Mathias Brandewinder on .NET, F#, VSTO and Excel development, and quantitative analysis / machine learning.
18. August 2012 03:39

This is the continuation of my series exploring Machine Learning, converting the code samples of “Machine Learning in Action” from Python to F# as I go through the book. Today’s post covers Chapter 4, which is dedicated to Naïve Bayes classification – and you can find the resulting code on GitHub.

Disclaimer: I am new to Machine Learning, and claim no expertise on the topic. I am currently reading“Machine Learning in Action”, and thought it would be a good learning exercise to convert the book’s samples from Python to F#.

## The idea behind the Algorithm

The canonical application of Bayes naïve classification is in text classification, where the goal is to identify to which pre-determined category a piece of text belongs to  – for instance, is this email I just received spam, or ham (“valuable” email)?

The underlying idea is to use individual words present in the text as indications for what category it is most likely to belong to, using Bayes Theorem, named after the cheerful-looking Reverend Bayes.

Imagine that you received an email containing the words “Nigeria”, “Prince”, “Diamonds” and “Money”. It is very likely that if you look into your spam folder, you’ll find quite a few emails containing these words, whereas, unless you are in the business of importing diamonds from Nigeria and have some aristocratic family, your “normal” emails would rarely contain these words. They have a much higher frequency within the category “Spam” than within the Ham, which makes them a potential flag for undesired business ventures.

On the other hand, let’s assume that you are a lucky person, and that typically, what you receive is Ham, with the occasional Spam bit. If you took a random email in your inbox, it is then much more likely that it belongs to the Ham category.

Bayes’ Theorem combines these two pieces of information together, to determine the probability that a particular email belongs to the “Spam” category, if it contains the word “Nigeria”:

P(is “Spam”|contains ”Nigeria”) = P(contains “Nigeria|is ”Spam”) x P(is “Spam”) / P(contains “Nigeria”)

In other words, 2 factors should be taken into account when deciding whether an email containing “Nigeria” is spam: how over-represented is that word in Spam, and how likely is it that any email is spammy in the first place?

The algorithm is named “Naïve”, because it makes a simplifying assumption about the text, which turns out to be very convenient for computations purposes, namely that each word appears with a frequency which doesn’t depend on other words.
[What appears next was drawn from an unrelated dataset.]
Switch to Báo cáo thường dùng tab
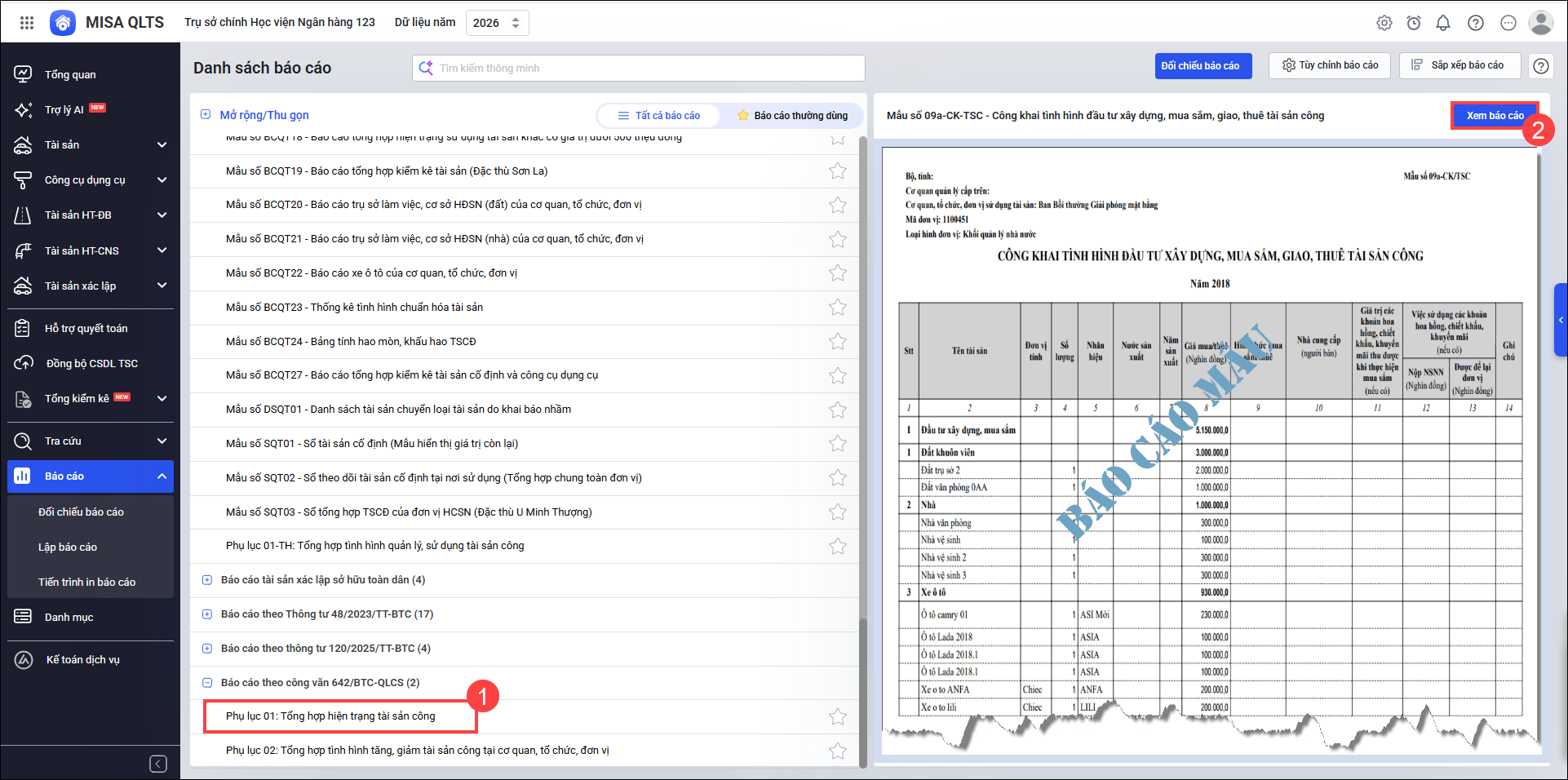The image size is (1568, 780). [791, 116]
This is an unlikely assumption (the word “Diamond” is much more likely to be present in an email containing “Nigeria” than in your typical family-members discussion email).

We’ll leave it at that on the concepts –  I’ll refer the reader who want to dig deeper to the book, or to this explanation of text classification with Naïve Bayes.
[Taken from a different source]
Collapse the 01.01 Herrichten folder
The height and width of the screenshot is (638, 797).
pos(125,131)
## A simple F# implementation

For my first pass, I took a slightly different direction from the book, and decided to favor readability over performance. I assume that we are operating on a dataset organized as a sequence of text samples, each of them labeled by category, along these lines (example from the book “Machine Learning in Action”):

Note: the code presented here can be found found on GitHub

let dataset =
[| ("Ham",  "My dog has flea problems help please");
("Spam", "Maybe not take him to dog park stupid");
("Ham",  "My dalmatian is so cute I love him");
("Spam", "Stop posting stupid worthless garbage");
("Ham",  "Mr Licks ate my steak how to stop him");
("Spam", "Quit buying worthless dog food stupid") |]

We will need to do some word counting to compute frequencies, so let’s start with a few utility functions:

    open System
open System.Text.RegularExpressions

// Regular Expression matching full words, case insensitive.
let matchWords = new Regex(@"\w+", RegexOptions.IgnoreCase)
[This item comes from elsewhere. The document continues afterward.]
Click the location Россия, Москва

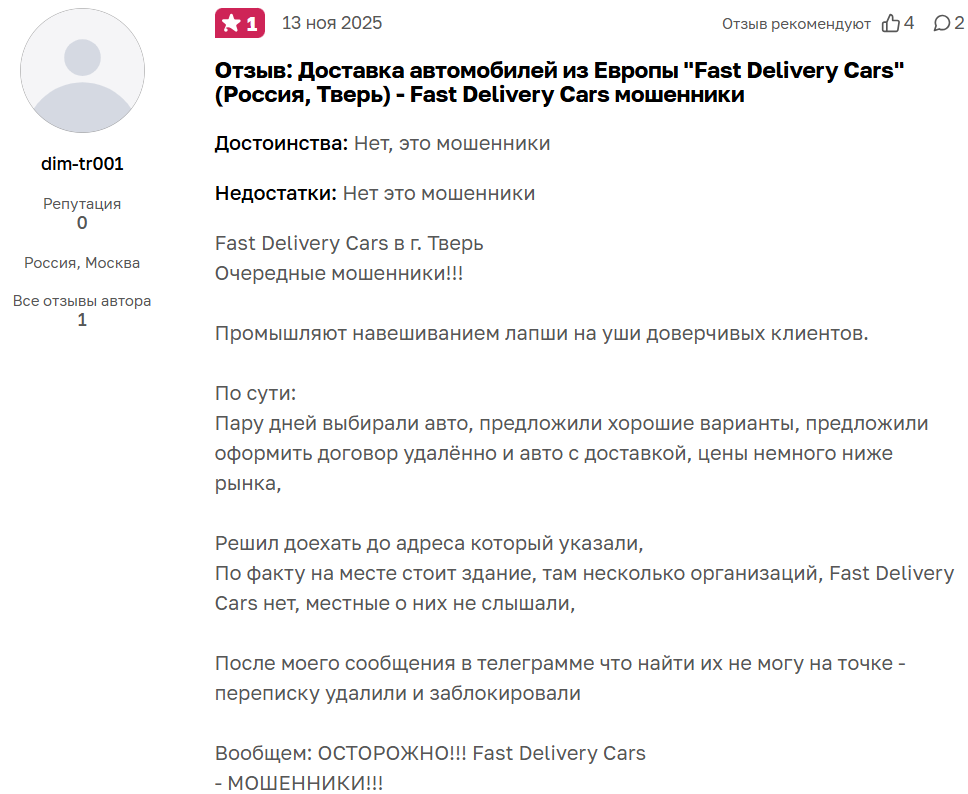pyautogui.click(x=81, y=263)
// Extract and count words from a string.
// http://stackoverflow.com/a/2159085/114519
let wordsCount text =
matchWords.Matches(text)
|> Seq.cast<Match>
|> Seq.groupBy (fun m -> m.Value)
|> Seq.map (fun (value, groups) ->
value.ToLower(), (groups |> Seq.length))

// Extracts all words used in a string.
let vocabulary text =
matchWords.Matches(text)
|> Seq.cast<Match>
|> Seq.map (fun m -> m.Value.ToLower())
|> Seq.distinct

// Extracts all words used in a dataset;
// a Dataset is a sequence of "samples",
// each sample has a label (the class), and text.
let extractWords dataset =
dataset
|> Seq.map (fun sample -> vocabulary (snd sample))
|> Seq.concat
|> Seq.distinct

// "Tokenize" the dataset: break each text sample
// into words and how many times they are used.
let prepare dataset =
dataset
|> Seq.map (fun (label, sample) -> (label, wordsCount sample))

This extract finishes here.